• _Instructions for the task_
The records follow. Copy them exactly, but omit the pictures.

• _Source material_
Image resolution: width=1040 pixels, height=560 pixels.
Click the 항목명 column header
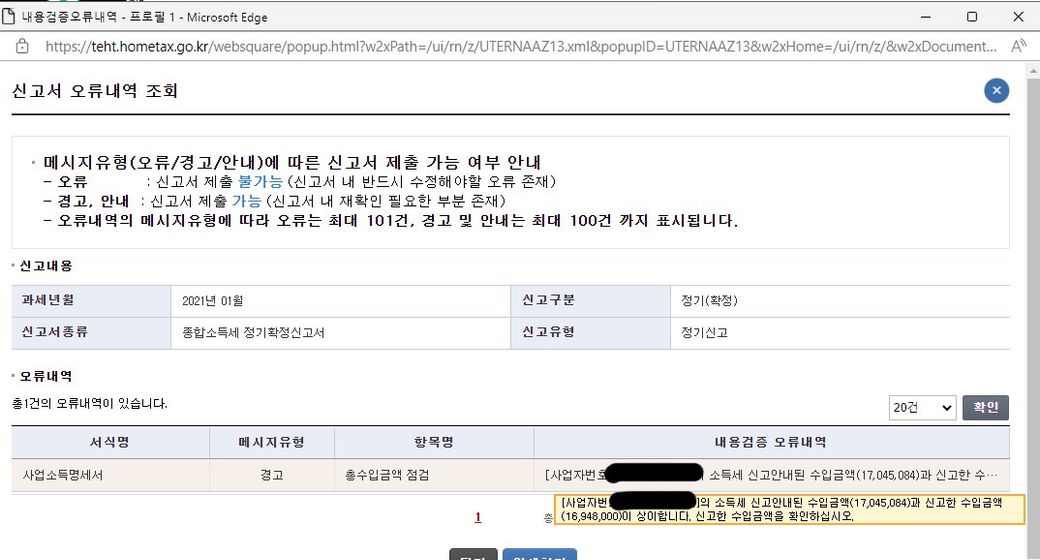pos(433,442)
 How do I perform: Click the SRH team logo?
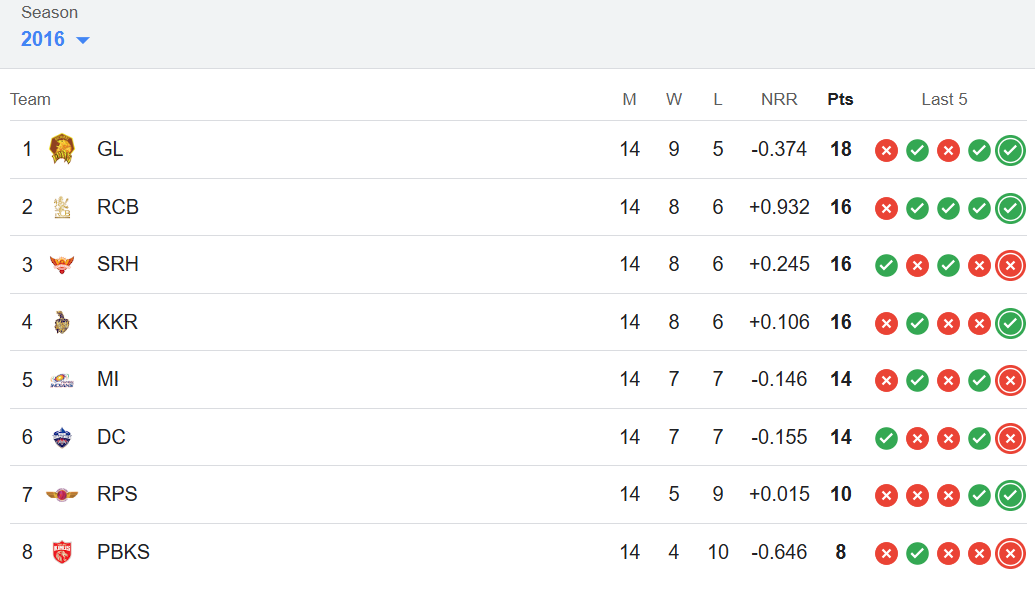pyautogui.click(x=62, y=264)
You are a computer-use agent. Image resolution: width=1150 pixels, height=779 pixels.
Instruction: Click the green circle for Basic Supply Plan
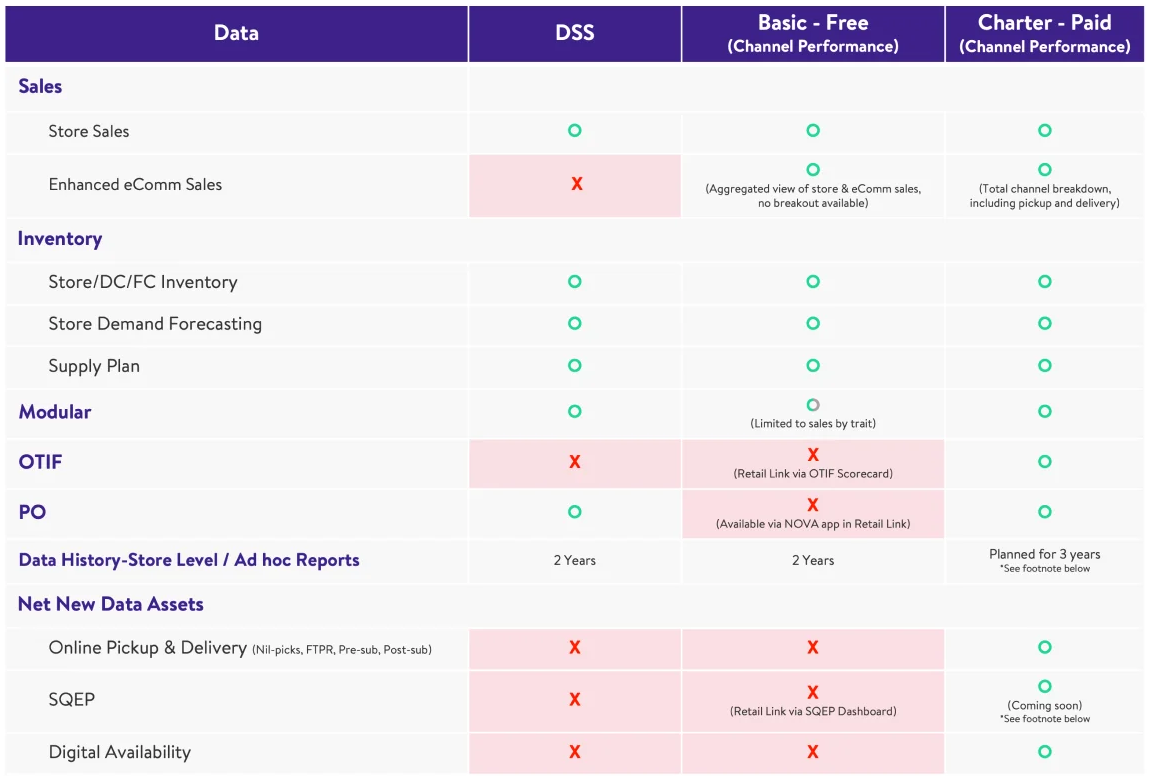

• _Task response_
Image resolution: width=1040 pixels, height=560 pixels.
Click the 항목명 column header
pos(433,442)
 How do I perform: Click the SRH team logo?
pyautogui.click(x=62, y=264)
You are a computer-use agent. Image resolution: width=1150 pixels, height=779 pixels.
Instruction: Click the green circle for Basic Supply Plan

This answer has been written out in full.